[Material shown Boundary: Start]
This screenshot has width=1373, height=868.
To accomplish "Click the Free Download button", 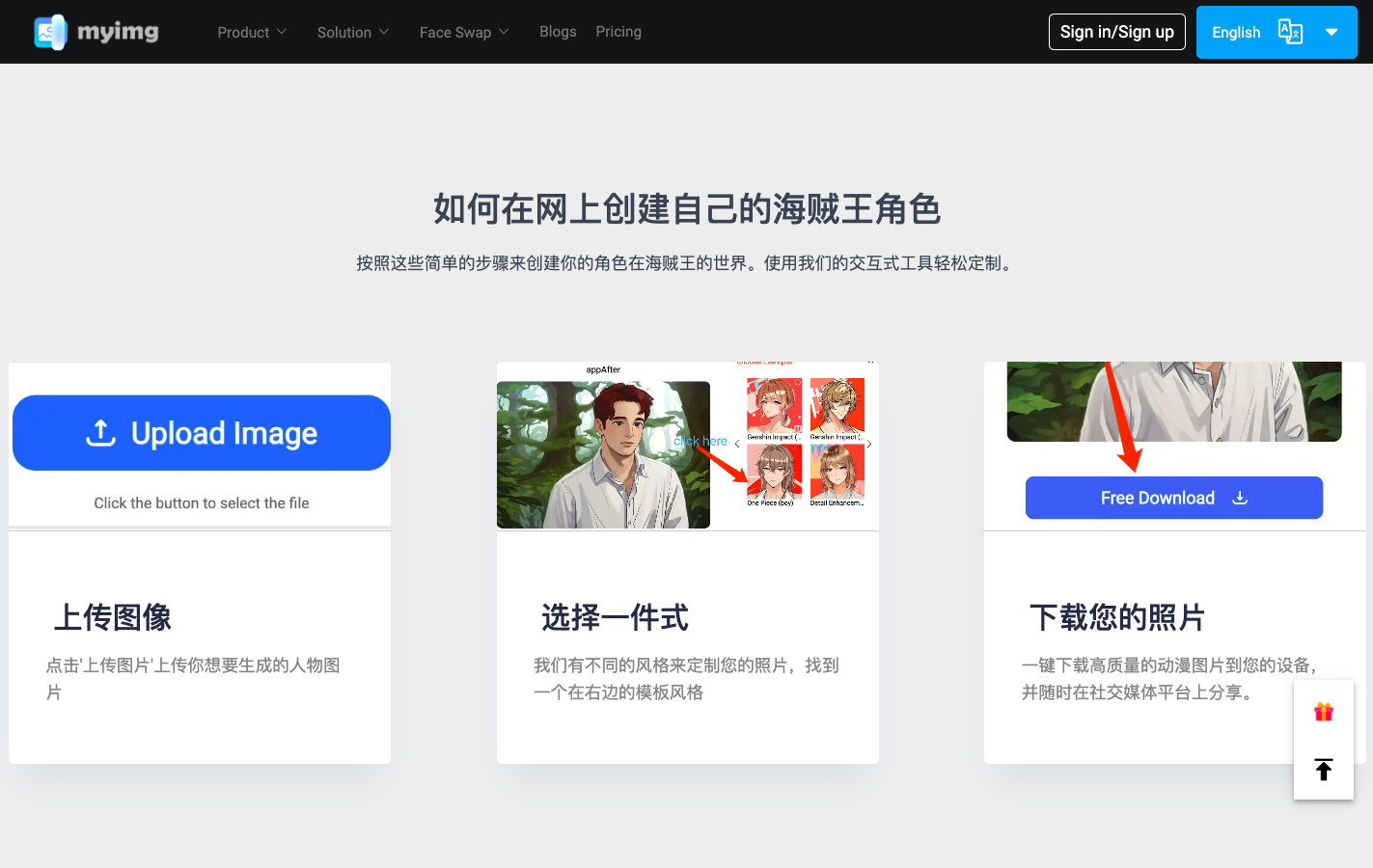I will point(1173,498).
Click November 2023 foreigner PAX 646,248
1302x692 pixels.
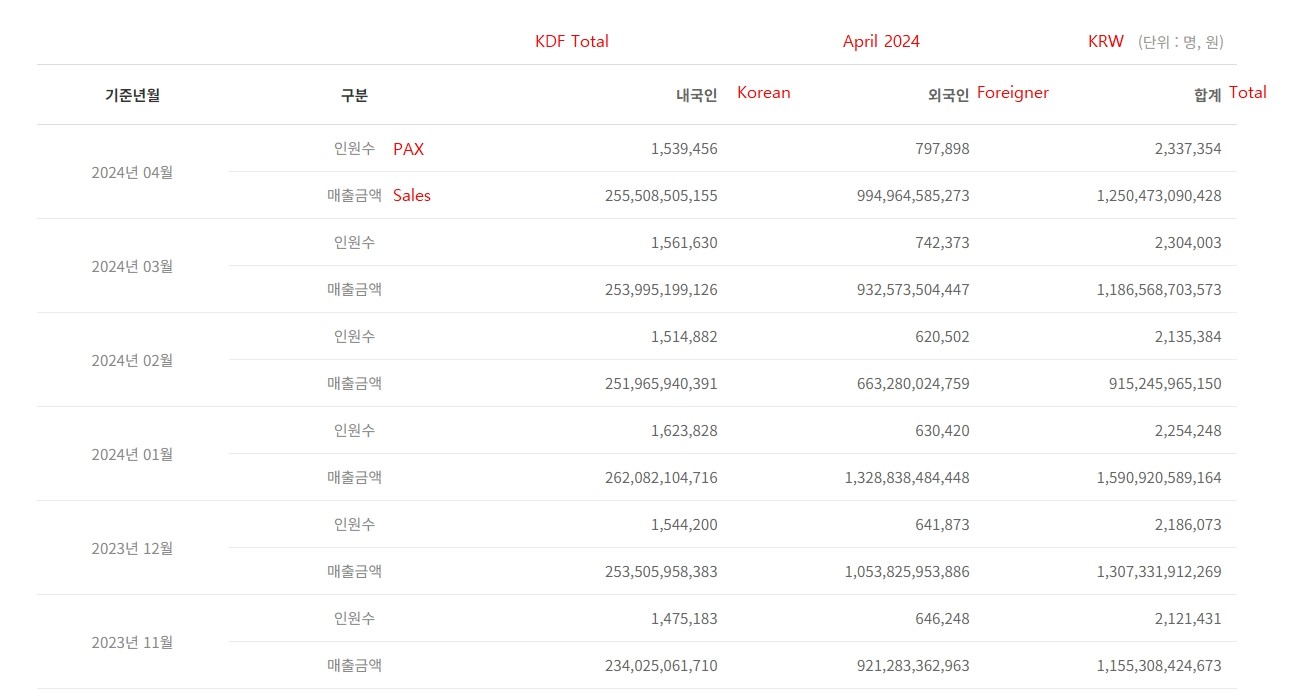pyautogui.click(x=942, y=619)
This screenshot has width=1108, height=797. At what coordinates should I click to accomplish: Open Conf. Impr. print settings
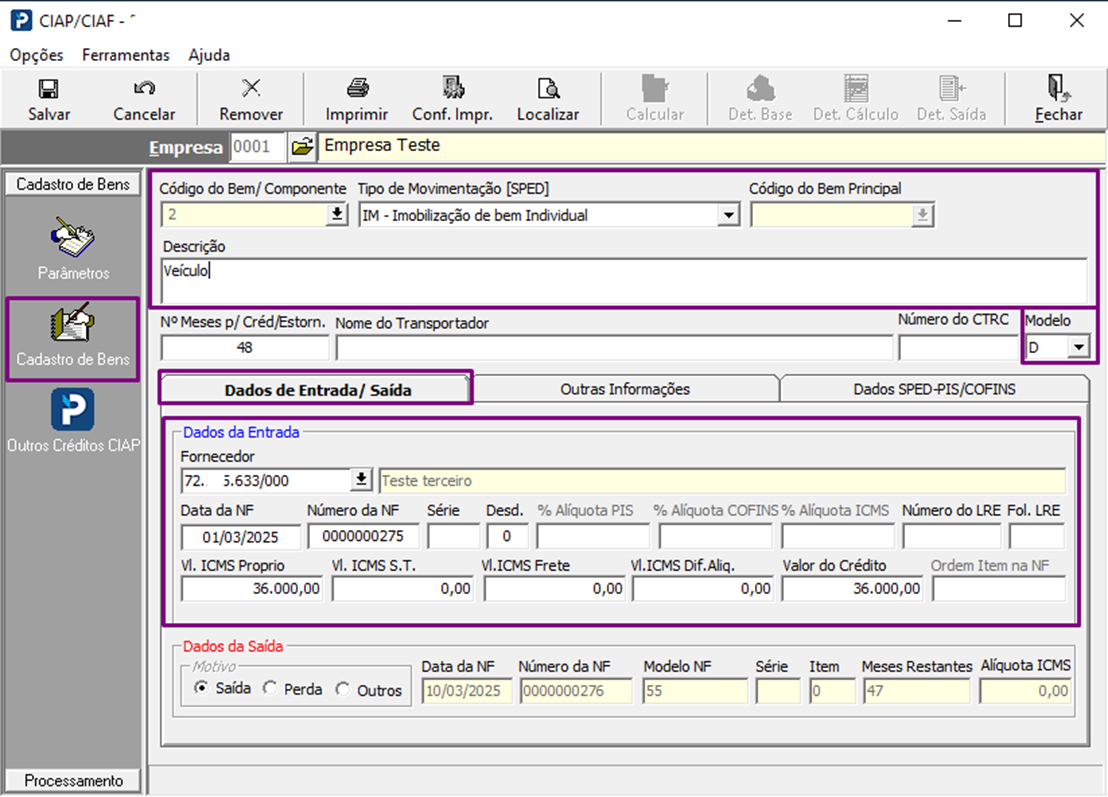click(452, 89)
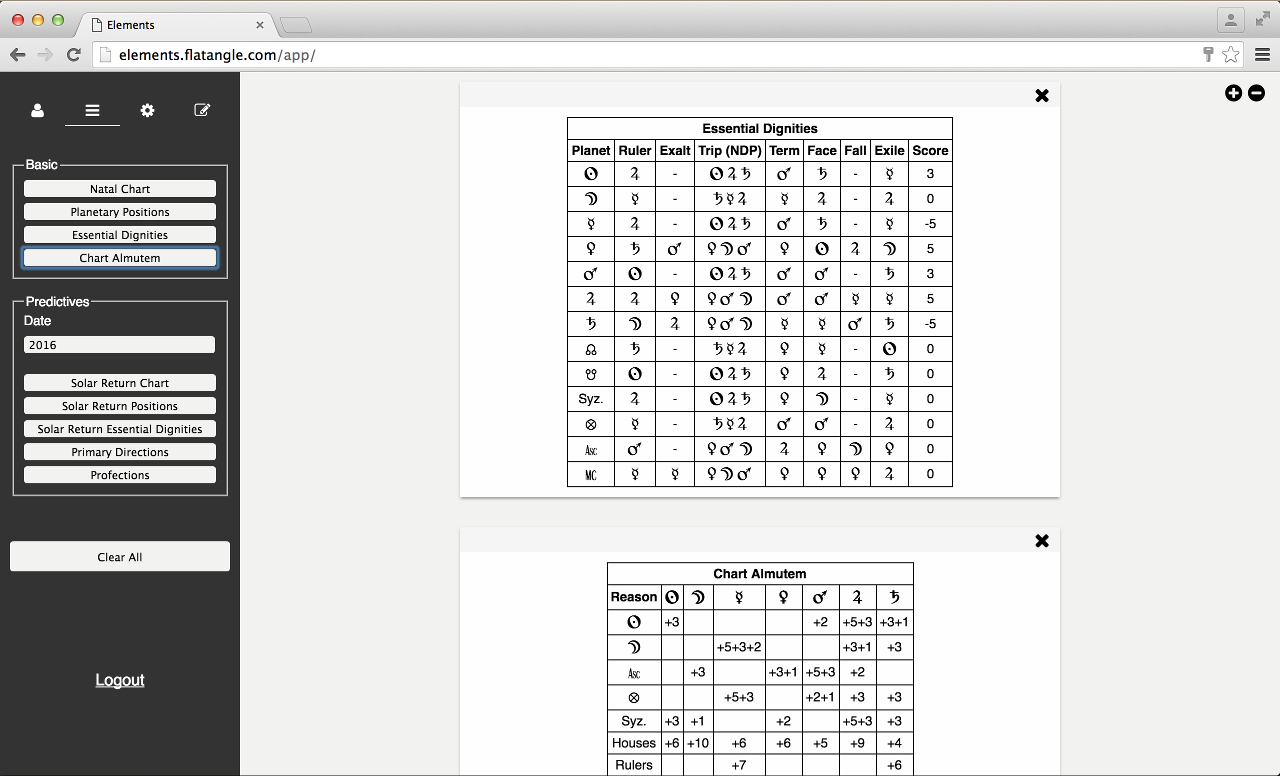Close the Chart Almutem panel
1280x776 pixels.
1041,541

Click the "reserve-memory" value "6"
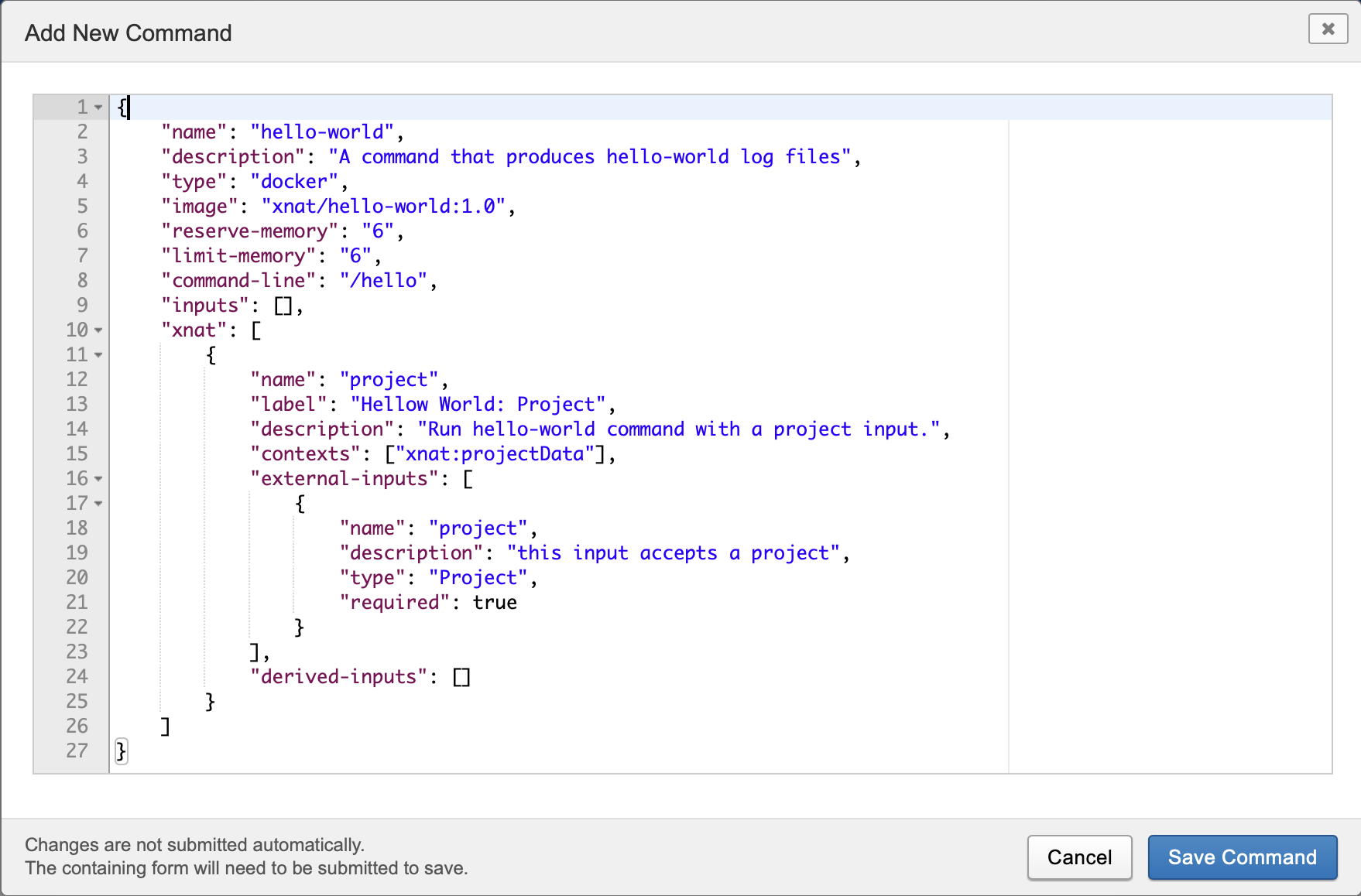[378, 231]
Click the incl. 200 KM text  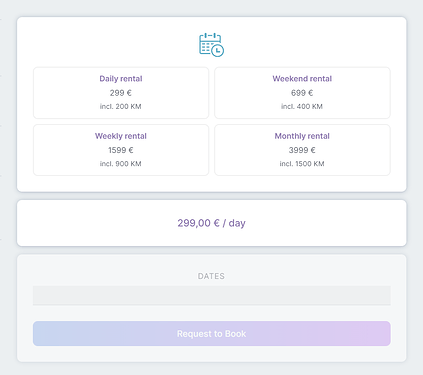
[Material shown Boundary: End]
== Task objective ==
Find the line containing "1302x692 pixels." in the records above, then copy it and every line after it exactly, through the last one, without any pictures.

== Reply to the exercise ==
1302x692 pixels.
pyautogui.click(x=942, y=619)
This screenshot has width=1108, height=797. At what coordinates should I click to accomplish: Open Conf. Impr. print settings
click(452, 89)
Close the Chart Almutem panel
1280x776 pixels.
1041,541

Click the "reserve-memory" value "6"
[378, 231]
Click the incl. 200 KM text  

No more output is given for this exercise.